Top of Records shown

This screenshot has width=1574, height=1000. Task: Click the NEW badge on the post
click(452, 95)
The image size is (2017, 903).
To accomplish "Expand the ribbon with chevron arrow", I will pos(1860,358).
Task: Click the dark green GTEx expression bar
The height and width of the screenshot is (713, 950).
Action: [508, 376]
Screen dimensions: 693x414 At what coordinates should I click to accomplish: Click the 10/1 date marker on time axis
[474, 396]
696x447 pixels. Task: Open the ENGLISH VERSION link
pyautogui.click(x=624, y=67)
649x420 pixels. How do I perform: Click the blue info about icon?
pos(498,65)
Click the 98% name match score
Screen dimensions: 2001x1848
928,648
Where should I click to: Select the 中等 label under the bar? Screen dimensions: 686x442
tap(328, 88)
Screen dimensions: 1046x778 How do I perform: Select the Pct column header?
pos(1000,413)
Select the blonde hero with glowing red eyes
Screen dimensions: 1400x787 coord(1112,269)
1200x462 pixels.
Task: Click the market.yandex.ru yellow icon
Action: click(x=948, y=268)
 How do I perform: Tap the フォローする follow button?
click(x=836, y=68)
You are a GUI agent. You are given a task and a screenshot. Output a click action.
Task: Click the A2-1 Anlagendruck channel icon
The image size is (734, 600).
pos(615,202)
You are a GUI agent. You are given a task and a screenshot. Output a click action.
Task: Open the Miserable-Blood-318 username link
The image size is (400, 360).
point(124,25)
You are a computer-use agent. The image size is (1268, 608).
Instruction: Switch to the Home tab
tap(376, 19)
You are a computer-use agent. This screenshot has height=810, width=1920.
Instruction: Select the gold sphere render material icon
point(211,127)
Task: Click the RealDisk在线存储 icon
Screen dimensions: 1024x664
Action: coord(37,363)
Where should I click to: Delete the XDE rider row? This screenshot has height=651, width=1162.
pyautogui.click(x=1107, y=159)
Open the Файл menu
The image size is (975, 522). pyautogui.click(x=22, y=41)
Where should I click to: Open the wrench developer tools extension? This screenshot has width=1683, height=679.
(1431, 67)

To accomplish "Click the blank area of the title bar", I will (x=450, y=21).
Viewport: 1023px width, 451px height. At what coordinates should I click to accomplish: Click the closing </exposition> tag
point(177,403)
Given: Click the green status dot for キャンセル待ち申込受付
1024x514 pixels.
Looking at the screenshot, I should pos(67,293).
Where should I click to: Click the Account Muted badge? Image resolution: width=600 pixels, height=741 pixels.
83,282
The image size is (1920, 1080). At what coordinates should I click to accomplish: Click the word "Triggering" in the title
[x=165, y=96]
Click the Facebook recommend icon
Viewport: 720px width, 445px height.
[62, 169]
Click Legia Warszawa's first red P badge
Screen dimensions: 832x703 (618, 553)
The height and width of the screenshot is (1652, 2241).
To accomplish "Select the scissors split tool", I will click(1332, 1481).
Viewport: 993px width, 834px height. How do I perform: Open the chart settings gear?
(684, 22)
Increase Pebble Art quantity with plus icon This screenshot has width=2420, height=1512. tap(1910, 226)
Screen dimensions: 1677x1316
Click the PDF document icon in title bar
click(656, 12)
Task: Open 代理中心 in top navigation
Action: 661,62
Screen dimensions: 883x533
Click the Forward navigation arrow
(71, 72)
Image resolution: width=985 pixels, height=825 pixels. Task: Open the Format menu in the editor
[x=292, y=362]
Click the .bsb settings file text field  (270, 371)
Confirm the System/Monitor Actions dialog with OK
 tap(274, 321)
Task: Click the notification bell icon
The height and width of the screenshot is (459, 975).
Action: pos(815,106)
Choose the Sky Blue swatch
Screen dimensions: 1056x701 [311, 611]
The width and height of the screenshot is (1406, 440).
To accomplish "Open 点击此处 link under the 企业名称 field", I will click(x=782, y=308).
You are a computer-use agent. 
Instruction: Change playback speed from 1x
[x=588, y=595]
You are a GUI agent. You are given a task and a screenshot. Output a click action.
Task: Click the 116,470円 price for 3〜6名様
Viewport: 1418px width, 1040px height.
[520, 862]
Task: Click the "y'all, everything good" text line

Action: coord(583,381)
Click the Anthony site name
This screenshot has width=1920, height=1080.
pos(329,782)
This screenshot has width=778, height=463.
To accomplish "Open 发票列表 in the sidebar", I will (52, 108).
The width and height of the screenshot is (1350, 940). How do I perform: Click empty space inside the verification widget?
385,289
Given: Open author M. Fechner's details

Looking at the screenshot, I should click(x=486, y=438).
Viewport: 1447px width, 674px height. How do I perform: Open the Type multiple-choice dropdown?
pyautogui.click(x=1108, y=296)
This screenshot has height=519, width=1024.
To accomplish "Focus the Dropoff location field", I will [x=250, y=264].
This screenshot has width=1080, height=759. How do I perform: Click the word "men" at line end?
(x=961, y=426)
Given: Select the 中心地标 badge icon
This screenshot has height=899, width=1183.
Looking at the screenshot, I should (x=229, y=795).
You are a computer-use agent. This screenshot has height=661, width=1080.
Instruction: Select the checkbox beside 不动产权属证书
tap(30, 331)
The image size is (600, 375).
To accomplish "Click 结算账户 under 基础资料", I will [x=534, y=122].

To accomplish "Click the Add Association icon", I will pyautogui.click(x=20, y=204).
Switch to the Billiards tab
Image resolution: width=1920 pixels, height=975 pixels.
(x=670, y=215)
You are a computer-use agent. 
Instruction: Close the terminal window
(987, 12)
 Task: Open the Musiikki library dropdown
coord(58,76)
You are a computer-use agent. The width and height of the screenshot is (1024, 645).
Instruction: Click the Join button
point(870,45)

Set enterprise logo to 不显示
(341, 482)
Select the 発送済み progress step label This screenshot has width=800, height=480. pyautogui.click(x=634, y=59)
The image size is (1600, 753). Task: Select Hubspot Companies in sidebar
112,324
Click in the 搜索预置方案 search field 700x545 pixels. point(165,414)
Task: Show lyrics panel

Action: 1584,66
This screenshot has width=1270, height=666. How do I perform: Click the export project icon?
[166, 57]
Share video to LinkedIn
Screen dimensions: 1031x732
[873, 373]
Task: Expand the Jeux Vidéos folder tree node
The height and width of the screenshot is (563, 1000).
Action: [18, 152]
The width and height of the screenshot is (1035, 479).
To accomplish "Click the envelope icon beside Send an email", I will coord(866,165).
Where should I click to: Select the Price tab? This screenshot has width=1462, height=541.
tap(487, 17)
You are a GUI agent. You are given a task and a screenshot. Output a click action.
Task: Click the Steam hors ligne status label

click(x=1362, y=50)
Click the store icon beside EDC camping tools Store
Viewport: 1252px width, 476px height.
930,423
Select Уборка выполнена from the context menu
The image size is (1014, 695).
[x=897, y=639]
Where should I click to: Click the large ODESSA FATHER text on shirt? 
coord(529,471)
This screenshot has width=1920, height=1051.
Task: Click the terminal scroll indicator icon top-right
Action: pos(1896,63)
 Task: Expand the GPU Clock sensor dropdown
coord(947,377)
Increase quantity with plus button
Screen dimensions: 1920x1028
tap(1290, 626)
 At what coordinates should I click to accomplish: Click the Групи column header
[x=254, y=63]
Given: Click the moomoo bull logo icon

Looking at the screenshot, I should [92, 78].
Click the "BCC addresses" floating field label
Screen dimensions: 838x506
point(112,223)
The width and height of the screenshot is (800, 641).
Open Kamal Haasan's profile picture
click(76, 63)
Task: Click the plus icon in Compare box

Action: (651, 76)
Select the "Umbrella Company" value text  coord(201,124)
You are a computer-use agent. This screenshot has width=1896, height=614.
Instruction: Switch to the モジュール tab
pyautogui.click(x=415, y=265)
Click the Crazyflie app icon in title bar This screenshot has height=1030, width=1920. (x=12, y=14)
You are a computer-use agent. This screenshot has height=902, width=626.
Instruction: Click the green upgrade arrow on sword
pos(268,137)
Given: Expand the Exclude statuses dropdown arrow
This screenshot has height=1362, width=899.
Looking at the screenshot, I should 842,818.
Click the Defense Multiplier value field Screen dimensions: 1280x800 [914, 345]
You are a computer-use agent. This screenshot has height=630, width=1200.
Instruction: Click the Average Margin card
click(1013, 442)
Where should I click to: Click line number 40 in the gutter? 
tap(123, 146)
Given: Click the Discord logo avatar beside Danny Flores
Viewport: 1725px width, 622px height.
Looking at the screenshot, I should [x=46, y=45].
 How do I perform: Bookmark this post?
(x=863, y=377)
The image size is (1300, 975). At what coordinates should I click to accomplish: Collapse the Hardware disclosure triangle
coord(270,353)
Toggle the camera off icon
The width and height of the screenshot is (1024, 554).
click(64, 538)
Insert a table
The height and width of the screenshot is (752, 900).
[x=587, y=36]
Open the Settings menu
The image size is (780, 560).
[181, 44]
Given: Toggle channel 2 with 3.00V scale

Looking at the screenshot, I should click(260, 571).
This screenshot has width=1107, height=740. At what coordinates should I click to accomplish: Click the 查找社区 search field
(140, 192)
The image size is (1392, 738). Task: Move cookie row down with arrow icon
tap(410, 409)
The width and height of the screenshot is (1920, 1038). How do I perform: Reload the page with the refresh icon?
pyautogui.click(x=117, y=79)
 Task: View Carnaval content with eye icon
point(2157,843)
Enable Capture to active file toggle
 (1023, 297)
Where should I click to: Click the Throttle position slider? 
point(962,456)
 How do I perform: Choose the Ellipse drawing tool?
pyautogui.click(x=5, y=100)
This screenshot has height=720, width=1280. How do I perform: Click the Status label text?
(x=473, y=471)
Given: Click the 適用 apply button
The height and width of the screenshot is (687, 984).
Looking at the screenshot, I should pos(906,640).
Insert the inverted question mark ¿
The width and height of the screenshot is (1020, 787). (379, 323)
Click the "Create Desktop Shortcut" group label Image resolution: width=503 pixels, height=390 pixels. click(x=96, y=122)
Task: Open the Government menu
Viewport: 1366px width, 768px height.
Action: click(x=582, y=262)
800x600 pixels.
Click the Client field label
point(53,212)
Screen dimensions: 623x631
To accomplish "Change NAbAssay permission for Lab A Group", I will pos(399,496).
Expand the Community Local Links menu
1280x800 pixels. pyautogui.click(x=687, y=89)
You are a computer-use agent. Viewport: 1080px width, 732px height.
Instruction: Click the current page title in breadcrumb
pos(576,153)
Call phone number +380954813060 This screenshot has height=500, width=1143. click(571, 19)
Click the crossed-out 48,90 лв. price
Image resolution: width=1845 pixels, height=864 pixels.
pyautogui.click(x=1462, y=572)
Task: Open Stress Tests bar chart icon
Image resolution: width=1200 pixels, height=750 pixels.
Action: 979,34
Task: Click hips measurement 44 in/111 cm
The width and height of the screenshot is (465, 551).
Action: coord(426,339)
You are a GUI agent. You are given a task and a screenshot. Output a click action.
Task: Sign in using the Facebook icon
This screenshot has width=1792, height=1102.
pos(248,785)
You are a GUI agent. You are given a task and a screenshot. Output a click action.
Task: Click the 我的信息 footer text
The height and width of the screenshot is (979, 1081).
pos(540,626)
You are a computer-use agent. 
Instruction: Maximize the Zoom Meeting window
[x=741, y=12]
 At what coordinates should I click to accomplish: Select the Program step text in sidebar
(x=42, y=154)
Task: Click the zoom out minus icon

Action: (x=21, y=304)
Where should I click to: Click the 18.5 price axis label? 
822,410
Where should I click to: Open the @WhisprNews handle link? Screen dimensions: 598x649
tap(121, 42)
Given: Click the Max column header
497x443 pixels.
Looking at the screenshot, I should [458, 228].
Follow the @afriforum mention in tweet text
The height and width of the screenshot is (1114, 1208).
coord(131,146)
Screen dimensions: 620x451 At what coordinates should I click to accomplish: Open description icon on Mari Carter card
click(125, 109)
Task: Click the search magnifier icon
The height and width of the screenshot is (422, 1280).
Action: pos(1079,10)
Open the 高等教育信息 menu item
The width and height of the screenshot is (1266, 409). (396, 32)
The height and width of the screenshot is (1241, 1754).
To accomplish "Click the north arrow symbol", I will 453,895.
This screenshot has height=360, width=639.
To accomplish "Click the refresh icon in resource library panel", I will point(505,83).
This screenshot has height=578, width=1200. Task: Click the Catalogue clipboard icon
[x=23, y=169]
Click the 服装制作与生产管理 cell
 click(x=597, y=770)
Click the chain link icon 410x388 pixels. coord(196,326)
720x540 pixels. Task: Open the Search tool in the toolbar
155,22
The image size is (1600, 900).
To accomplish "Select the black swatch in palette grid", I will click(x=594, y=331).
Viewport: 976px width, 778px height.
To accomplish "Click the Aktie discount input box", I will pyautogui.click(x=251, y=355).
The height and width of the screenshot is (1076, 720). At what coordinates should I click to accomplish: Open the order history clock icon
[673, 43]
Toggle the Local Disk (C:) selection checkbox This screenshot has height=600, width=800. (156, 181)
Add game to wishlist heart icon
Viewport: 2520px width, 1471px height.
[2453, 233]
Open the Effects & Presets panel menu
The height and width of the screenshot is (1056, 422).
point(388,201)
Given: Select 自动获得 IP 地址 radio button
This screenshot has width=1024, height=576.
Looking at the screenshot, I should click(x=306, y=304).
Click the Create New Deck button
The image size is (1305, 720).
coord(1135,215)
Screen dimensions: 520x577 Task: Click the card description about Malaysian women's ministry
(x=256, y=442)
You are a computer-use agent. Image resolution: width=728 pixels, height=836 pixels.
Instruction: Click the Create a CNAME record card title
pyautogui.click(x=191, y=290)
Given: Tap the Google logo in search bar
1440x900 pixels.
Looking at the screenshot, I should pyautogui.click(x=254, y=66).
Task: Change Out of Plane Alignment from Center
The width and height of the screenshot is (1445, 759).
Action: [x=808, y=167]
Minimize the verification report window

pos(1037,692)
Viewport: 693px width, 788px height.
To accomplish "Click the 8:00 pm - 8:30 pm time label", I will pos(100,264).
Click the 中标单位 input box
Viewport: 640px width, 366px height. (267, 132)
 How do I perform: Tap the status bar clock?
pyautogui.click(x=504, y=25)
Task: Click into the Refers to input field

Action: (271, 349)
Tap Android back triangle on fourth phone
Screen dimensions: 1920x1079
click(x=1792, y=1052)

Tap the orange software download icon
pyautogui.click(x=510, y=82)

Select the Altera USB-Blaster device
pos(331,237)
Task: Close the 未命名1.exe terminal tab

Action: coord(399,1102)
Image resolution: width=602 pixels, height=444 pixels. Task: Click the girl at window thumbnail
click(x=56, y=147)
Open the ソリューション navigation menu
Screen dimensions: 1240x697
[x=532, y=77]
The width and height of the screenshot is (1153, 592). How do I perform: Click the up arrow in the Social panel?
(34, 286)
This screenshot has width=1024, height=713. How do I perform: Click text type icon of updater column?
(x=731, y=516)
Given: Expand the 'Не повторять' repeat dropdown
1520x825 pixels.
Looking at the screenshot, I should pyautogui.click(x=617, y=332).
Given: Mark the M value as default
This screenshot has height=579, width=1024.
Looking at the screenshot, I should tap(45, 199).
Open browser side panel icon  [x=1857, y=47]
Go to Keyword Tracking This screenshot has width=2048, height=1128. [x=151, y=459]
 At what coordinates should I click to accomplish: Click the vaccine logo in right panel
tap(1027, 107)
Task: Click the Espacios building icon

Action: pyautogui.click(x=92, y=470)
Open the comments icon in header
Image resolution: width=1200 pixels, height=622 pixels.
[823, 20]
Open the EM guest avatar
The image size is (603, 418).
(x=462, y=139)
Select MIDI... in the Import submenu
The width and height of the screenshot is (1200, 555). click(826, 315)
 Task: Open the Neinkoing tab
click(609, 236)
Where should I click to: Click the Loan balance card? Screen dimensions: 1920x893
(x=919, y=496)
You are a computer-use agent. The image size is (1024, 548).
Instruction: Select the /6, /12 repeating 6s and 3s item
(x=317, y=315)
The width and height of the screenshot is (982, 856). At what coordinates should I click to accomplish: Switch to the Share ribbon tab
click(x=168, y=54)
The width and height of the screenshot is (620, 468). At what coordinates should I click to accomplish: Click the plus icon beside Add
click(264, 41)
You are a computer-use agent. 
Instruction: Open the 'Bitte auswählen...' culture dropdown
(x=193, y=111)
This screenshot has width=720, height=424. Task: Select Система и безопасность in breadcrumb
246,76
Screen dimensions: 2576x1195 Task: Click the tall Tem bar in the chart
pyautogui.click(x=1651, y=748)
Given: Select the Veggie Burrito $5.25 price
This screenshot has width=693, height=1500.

Bottom of Records shown

Work item:
As the answer, set down only the lines from the data above between the one holding "How do I perform: Choose" and the one holding "Task: Click the 我的信息 footer text", inclusive, exactly as they read.

Exercise result:
 How do I perform: Choose the Ellipse drawing tool?
pyautogui.click(x=5, y=100)
This screenshot has height=720, width=1280. How do I perform: Click the Status label text?
(x=473, y=471)
Given: Click the 適用 apply button
The height and width of the screenshot is (687, 984).
Looking at the screenshot, I should pos(906,640).
Insert the inverted question mark ¿
The width and height of the screenshot is (1020, 787). (379, 323)
Click the "Create Desktop Shortcut" group label Image resolution: width=503 pixels, height=390 pixels. click(x=96, y=122)
Task: Open the Government menu
Viewport: 1366px width, 768px height.
Action: click(x=582, y=262)
800x600 pixels.
Click the Client field label
point(53,212)
Screen dimensions: 623x631
To accomplish "Change NAbAssay permission for Lab A Group", I will pos(399,496).
Expand the Community Local Links menu
1280x800 pixels. pyautogui.click(x=687, y=89)
You are a computer-use agent. Viewport: 1080px width, 732px height.
Instruction: Click the current page title in breadcrumb
pos(576,153)
Call phone number +380954813060 This screenshot has height=500, width=1143. click(571, 19)
Click the crossed-out 48,90 лв. price
Image resolution: width=1845 pixels, height=864 pixels.
pyautogui.click(x=1462, y=572)
Task: Open Stress Tests bar chart icon
Image resolution: width=1200 pixels, height=750 pixels.
Action: 979,34
Task: Click hips measurement 44 in/111 cm
The width and height of the screenshot is (465, 551).
Action: coord(426,339)
You are a GUI agent. You are given a task and a screenshot. Output a click action.
Task: Sign in using the Facebook icon
This screenshot has width=1792, height=1102.
pos(248,785)
You are a GUI agent. You are given a task and a screenshot. Output a click action.
Task: Click the 我的信息 footer text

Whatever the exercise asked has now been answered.